14 January 2021
Most plans contain “good leaver” and “bad leaver” provisions. Globally, good leavers are generally allowed to keep their awards, whereas bad leavers lose their awards.
For many years it has been well known that German labour law is very employee friendly. There has always been a risk that companies could not rely on their bad leaver termination provisions in Germany. However, a recent case means that bad leaver termination provisions are now more likely to be enforceable. The case was decided by the Berlin-Brandenburg Regional Labour Court.
The key facts were:
- The incentive plan had been approved by the local German works council.
- The incentive plan had a cut-off date – so that if an individual left before that date they lost their awards. This was a classic bad leaver provision.
- The individual terminated their employment before the cut-off date set out in the plan rules.
- The Court upheld the bad leaver provision.
In the Court’s view, the cut-off date clause was legally valid and enforceable for two reasons:
- Because it was not only related to the plaintiff’s performance – but also to their loyalty. The plan was designed to increase retention. The Court made clear that if the payment had depended solely on performance they would not have upheld the provision; and
- The plan had been approved by the works council. A previous decision in 2013 went the other way – but in that case the contract was an individual contract and was not agreed by the works council.
This case is good news.

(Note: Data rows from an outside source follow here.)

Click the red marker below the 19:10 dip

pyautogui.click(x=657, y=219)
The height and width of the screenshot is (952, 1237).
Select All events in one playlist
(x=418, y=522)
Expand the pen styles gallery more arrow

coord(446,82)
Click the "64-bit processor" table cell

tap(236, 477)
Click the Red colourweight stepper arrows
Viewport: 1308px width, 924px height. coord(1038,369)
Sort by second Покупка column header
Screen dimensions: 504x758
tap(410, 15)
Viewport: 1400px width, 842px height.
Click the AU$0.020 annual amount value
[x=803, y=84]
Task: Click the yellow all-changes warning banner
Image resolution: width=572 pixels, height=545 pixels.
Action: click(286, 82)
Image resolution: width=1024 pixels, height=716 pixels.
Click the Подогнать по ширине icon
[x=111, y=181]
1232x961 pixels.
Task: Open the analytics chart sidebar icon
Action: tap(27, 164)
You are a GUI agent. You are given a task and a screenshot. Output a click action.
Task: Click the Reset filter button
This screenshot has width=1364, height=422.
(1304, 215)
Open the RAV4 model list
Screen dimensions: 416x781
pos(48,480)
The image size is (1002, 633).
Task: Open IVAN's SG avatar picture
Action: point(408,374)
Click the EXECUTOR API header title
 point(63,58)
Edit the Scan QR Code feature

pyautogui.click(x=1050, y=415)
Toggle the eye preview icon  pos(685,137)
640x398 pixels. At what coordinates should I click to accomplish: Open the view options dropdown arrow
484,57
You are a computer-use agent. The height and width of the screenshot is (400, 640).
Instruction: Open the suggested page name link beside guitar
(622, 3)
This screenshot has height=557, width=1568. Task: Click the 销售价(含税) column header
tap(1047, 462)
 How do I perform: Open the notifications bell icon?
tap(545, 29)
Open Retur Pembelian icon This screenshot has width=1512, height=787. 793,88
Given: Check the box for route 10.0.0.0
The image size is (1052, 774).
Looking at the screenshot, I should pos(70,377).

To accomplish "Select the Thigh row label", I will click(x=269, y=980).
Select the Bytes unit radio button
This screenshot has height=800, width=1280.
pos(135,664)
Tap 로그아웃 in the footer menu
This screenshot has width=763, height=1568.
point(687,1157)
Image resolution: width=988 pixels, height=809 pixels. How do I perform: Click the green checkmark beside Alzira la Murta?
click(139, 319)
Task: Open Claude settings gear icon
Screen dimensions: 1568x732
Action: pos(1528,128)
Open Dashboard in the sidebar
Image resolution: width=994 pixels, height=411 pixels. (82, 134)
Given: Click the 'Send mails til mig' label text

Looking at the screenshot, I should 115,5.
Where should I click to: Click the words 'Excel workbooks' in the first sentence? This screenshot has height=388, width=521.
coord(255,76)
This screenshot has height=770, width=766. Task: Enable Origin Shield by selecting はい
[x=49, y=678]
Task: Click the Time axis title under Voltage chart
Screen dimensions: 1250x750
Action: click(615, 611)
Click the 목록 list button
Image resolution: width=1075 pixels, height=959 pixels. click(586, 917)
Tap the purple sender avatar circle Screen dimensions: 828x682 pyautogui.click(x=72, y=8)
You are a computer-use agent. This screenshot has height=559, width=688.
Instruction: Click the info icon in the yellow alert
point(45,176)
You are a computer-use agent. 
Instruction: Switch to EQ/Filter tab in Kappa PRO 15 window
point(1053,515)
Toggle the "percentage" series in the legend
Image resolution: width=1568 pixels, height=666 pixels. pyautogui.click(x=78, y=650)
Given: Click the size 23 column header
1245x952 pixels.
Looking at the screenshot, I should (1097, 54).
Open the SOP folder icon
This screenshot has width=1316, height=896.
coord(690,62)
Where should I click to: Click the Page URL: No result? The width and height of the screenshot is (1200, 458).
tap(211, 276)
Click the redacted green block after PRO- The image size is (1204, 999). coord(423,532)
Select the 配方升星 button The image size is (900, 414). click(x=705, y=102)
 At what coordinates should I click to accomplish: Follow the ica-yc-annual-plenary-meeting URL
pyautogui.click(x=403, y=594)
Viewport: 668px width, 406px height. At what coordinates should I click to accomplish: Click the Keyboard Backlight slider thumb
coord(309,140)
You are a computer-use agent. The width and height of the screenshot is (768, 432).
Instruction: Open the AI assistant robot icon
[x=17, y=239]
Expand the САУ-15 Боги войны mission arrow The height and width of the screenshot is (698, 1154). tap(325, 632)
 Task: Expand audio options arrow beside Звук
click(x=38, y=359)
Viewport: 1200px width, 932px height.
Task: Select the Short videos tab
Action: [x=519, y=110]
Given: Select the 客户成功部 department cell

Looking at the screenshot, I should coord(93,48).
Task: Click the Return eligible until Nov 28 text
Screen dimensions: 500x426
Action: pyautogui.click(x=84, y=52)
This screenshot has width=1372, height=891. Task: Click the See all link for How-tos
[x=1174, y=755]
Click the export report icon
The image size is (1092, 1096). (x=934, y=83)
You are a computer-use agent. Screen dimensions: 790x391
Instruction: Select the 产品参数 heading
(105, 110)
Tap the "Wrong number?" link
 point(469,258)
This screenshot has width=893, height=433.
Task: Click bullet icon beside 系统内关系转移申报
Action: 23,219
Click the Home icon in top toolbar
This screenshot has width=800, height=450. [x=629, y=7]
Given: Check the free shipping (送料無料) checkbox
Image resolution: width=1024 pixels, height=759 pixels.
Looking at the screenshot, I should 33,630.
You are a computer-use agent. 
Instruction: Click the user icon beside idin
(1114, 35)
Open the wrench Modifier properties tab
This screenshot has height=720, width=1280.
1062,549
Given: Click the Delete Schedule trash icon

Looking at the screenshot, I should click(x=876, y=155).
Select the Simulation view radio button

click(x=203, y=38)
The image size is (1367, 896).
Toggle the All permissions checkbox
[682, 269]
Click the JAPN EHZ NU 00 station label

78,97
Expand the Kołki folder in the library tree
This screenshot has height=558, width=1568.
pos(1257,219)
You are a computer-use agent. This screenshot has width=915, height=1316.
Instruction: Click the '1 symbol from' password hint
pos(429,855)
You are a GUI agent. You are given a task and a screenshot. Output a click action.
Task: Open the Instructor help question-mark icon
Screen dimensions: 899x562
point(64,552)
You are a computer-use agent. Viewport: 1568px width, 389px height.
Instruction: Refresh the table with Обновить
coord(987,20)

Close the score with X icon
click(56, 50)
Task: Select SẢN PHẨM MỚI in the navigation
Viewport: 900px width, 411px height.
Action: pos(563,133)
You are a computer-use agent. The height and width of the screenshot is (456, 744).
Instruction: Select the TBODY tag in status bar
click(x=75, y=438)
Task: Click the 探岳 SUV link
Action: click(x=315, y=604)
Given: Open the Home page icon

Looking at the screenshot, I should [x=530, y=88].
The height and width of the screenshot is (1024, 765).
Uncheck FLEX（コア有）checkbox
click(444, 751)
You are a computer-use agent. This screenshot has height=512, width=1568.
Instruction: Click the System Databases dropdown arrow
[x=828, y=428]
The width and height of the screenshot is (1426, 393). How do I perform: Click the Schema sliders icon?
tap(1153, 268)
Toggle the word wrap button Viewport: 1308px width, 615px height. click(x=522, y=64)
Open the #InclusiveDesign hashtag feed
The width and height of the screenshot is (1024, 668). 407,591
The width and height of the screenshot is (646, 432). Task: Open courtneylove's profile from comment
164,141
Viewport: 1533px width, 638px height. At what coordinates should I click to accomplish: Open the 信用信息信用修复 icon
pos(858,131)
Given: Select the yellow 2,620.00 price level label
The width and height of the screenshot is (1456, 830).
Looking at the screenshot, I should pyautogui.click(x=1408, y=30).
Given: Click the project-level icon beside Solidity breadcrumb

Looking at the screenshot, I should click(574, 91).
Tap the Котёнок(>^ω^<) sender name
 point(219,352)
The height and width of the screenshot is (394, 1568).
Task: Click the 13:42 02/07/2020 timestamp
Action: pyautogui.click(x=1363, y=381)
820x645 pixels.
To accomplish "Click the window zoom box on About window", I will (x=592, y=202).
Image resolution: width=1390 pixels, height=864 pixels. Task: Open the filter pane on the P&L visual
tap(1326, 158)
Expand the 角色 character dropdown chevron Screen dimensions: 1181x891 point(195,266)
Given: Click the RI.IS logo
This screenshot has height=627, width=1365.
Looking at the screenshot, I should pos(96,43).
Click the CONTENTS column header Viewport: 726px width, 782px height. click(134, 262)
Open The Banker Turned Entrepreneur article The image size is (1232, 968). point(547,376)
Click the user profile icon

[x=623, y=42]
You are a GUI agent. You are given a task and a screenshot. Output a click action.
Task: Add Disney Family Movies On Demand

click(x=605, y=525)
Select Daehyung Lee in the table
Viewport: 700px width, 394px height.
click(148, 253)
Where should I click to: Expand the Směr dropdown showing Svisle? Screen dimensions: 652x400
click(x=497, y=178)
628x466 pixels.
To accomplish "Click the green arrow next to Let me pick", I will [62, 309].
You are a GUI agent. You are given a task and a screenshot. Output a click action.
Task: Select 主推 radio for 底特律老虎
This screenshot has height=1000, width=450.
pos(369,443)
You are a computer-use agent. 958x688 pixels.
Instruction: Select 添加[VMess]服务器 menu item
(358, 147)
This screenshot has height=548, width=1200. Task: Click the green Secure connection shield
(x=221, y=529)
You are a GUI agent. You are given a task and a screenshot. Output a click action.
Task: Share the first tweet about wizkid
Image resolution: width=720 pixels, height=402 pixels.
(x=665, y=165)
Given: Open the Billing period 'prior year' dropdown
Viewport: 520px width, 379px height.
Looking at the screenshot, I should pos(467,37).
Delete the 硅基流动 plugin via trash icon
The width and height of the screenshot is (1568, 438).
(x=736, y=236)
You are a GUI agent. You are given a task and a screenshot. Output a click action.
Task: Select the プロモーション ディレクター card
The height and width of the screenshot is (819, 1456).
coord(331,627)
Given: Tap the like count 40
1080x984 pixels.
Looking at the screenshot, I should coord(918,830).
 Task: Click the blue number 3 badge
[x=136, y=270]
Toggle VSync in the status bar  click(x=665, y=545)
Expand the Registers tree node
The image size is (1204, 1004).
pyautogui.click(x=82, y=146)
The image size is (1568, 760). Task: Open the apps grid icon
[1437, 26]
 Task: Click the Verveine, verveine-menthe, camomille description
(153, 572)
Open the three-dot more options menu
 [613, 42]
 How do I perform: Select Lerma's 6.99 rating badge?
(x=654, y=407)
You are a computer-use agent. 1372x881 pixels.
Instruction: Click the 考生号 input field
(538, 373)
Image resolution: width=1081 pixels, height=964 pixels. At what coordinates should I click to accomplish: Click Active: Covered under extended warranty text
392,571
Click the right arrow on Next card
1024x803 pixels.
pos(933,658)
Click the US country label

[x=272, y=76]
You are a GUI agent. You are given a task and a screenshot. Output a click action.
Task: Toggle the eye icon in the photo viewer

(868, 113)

It does not mean that bad leaver provisions will now always be enforced in Germany – but it does mean that those provisions are more likely to be enforced if:
- The award is clearly to record loyalty as well as performance; and
- If the plan is approved by the works council.
We understand that works council approval can be time consuming to obtain. However, if you have a significant German employee population, it may be worth the effort of getting works council approval to improve enforceability.